First, I would like to thank those whose invitations to conferences, talks or essay collections induced me to focus on the specific issues in individual essays or who helped publish the first iterations of the results: Sidonia Blättler, Jonathan Boyarin, Judit Bokser, Briankle Chang, Moritz Epple, Johannes Fried, Richard Gipps, Shai Ginzburg, Peter Gordon, Raphael Gross, Janis Gudian, Espen Hammer, Gerd Hurm, Andreas Huyssen, Mathias Jehn, Max Pensky, Anke Reitz, Jeffrey Rubinoff, Bernd Schwibs, Jay Winter and Shamoon Zamir. As I have so often had a chance in the past, I would like to express my special thanks to Robert Boyers, the indefatigable editor of Salmagundi, where two of the entries first appeared as my biannual Force Fields column.

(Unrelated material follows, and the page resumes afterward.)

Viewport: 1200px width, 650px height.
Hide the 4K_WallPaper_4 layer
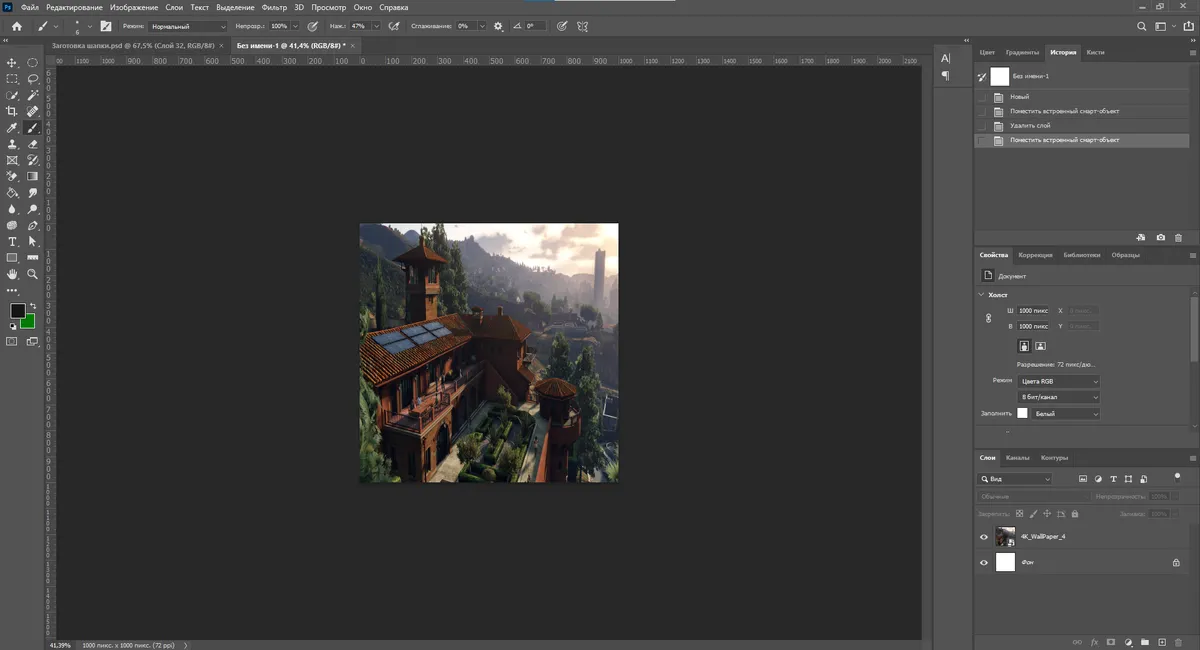point(984,537)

In ways both direct and indirect, I have also benefited enormously from my ongoing contact with members of the burgeoning international community of scholars engaged with the legacy of Critical Theory. Despite the inevitability of my failing to include many who deserve mention, let me single out John Abromeit, Andrew Arato, Richard Bernstein, Paul Breines, Susan Buck-Morss, Seyla Benhabib, Detlev Claussen, Jean Cohen, Deborah Cook, Maeve Cooke, the late Helmut Dubiel, Andrew Feenberg, Fabian Freyenhagen, Lydia Goehr, Espen Hammer, Peter Uwe Hohendahl, Axel Honneth, Robert Hullot-Kentor, Peter-Erwin Jansen, Anton Kaes, Robert Kaufman, Douglas Kellner, Stefan Müller-Doohm, Henry Pickford, the late Moishe Postone, Anson Rabinbach, Gerhard Richter, Michael Rosen, Alfons Söllner, the late Albrecht Wellmer, Joel Whitebook, Rolf Wiggershaus, Richard Wolin, Robert Zwarg and Lambert Zuidervaart. Their fingerprints are all over the essays that follow. Let me also thank my more proximate colleagues at Berkeley, especially in the History Department and the Program in Critical Theory, who have sustained me both while I was actively teaching and now as I fade into retirement: Wendy Brown, Judith Butler, John Efron, Carla Hesse, David Hollinger, Thomas Laqueur, Anthony Long, Jonathan Sheehan, Hans Sluga and the late Paul Thomas.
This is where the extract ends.